ECLI:NL:RBDHA:2024:1605
Rechtbank Den Haag
- Voorlopige voorziening
- Rechtspraak.nl
Afwijzing verzoek voorlopige voorziening asielaanvraag op grond van Dublinverordening
In de zaak tussen de verzoeker, geboren op [geboortedatum] en van Algerijnse nationaliteit, en de Staatssecretaris van Justitie en Veiligheid, heeft de voorzieningenrechter van de Rechtbank Den Haag op 12 februari 2024 uitspraak gedaan. De verzoeker had een aanvraag ingediend voor een verblijfsvergunning asiel voor bepaalde tijd, maar deze aanvraag werd door de staatssecretaris niet in behandeling genomen. De reden hiervoor was dat Spanje verantwoordelijk werd geacht voor de behandeling van de asielaanvraag, conform de Dublinverordening.
De verzoeker heeft tegen dit besluit beroep ingesteld en verzocht om een voorlopige voorziening. De voorzieningenrechter heeft echter besloten dat het onderzoek ter zitting verder achterwege blijft en heeft het onderzoek gesloten.

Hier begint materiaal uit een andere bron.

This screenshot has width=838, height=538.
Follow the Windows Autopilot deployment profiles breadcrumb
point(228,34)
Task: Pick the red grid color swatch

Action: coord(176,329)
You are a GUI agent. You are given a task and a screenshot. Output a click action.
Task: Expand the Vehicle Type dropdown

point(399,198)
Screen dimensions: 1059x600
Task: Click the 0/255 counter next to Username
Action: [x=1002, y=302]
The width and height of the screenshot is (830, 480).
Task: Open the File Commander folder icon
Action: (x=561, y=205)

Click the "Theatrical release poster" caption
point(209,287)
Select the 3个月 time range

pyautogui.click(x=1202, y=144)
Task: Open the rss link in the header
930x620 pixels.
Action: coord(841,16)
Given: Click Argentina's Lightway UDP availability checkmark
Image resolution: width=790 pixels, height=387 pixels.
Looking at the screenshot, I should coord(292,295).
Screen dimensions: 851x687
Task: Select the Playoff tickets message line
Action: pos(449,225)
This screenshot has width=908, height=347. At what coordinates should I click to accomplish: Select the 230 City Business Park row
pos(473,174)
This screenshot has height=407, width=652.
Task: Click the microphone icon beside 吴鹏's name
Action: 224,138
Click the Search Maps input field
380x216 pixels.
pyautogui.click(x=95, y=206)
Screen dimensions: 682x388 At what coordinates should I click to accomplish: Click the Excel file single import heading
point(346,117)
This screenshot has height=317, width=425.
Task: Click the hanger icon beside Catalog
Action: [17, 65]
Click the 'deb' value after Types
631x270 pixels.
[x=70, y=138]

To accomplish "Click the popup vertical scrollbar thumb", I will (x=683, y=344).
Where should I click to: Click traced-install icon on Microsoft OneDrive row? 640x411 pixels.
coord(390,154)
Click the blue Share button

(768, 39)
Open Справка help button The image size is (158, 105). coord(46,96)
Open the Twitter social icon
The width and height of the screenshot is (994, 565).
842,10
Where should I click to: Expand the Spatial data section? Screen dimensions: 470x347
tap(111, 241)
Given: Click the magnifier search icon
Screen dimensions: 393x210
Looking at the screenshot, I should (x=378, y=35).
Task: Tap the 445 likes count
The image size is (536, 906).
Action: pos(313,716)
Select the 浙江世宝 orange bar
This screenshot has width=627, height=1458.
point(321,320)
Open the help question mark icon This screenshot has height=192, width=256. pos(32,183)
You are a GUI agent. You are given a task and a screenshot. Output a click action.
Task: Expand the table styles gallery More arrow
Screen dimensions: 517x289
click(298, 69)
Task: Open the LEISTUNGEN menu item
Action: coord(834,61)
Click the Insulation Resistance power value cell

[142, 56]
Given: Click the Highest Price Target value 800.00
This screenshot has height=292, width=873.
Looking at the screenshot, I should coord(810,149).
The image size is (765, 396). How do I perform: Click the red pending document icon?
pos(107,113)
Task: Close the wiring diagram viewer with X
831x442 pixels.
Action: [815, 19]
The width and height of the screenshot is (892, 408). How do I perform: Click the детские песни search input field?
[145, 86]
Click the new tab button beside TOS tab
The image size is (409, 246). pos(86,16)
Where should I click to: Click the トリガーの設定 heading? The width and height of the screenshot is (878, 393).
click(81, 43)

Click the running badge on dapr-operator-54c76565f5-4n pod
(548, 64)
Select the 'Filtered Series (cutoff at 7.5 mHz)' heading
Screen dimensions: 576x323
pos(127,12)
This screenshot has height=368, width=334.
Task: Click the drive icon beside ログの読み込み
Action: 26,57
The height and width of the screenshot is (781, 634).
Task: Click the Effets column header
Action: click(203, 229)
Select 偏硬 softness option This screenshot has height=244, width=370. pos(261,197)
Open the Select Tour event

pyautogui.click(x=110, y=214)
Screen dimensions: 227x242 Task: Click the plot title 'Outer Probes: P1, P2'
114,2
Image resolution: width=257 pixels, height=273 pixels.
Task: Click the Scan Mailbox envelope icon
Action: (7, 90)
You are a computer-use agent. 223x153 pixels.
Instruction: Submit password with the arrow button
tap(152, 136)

Op basis van artikel 8:83, derde lid, van de Algemene wet bestuursrecht (Awb) heeft de voorzieningenrechter uitspraak gedaan zonder zitting.
In een eerdere uitspraak, zaaknummer NL23.32758, heeft de rechtbank al uitspraak gedaan op het beroep van de verzoeker. Hierdoor was een voorlopige voorziening niet meer nodig, en heeft de voorzieningenrechter het verzoek om voorlopige voorziening afgewezen. Tevens is er geen aanleiding voor een proceskostenveroordeling. De uitspraak is gedaan door mr. D.M. Schuiling, in aanwezigheid van griffier Z.P. de Wilde, en is openbaar gemaakt via een geanonimiseerde publicatie op rechtspraak.nl. Tegen deze uitspraak staat geen hoger beroep of verzet open.